Ugandan archaeologist

Catherine Namono is a Ugandan archaeologist and art historian who specializes in the study of Rock art. She is the first Ugandan woman to qualify as an archaeologist.

==Early life==
Catherine Namono was born in Uganda to parents Joyce Apaku and Engineer Martin Wambwa. She attended Fairway Primary School in Mbale. She then transferred to Mount Saint Mary's College Namagunga, in Mukono District, for her O-Level education. She then went to Trinity College, an all-girls boarding school located in Nabbingo, Wakiso District, where she completed her A-Level education, graduating with a High School Diploma.

== Extended education ==
Namono was admitted into Makerere University, Uganda's oldest and largest, public university, graduating with a Bachelor of Arts degree in Art history. She went on to pursue a post-graduate degree in the same subject, graduating with a Master of Arts degree in Art history, also from Makerere University.

She then re-located to South Africa. Due to her desire to explore further the subject of rock art and rock painting, she enrolled into the University of the Witwatersrand in Johannesburg, graduating with a Master of Arts degree in Rock art. During her master's program in Johannesburg, she analyzed a distinct rock art tradition practiced by Bantu speakers. Namono explored the rock art produced by the Bantu and noticed that there was a rock art theme associated with boys' and girls' initiation. When Namono went to examine the boys' art, she noted that the art was covered by previous archaeologist which caused her to study the girls' art instead, also known as the virgin area located in the Limpopo region of South Africa. That second master's degree marked her shift from art history to archaeology.

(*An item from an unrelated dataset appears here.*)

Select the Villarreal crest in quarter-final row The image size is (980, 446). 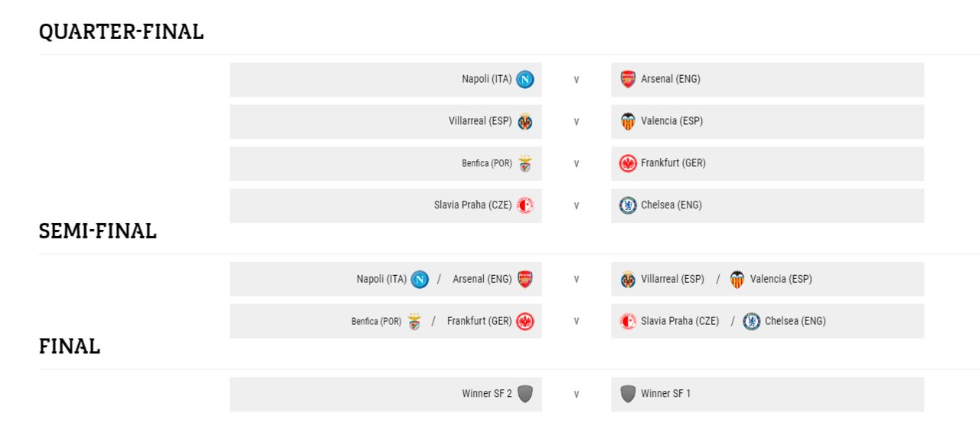click(524, 121)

Namono went on to pursue doctoral studies in her new specialty, graduating in 2010 with a Doctor of Philosophy degree in archaeology at the University of the Witwatersrand. With this qualification, she became the first Ugandan woman to qualify as an archaeologist with a doctoral degree in the subject. Simultaneously, she became the second-ever Ugandan to obtain a PhD in archaeology, after the late Professor David Mulindwa Kiyaga.

==Career==
Namono specializes in rock art research, particularly the rock art of Uganda. She is also a Ugandan rock art specialist working at the Rock Art Research Institute at the University of the Witwatersrand in Johannesburg. She is also currently conducting another study on the pygmy rock art tradition and rock art in Kondowa in Tanzania. Her contributions to this fairly understudied field has increased the data base on rock art in the Lake Victoria basin as well as shed light on the understandings of this rock art with her interpretations.

Uganda's rock art has not been thoroughly examined along with the fact that source and date of this art remains unidentified because of the unclear geometric symbols.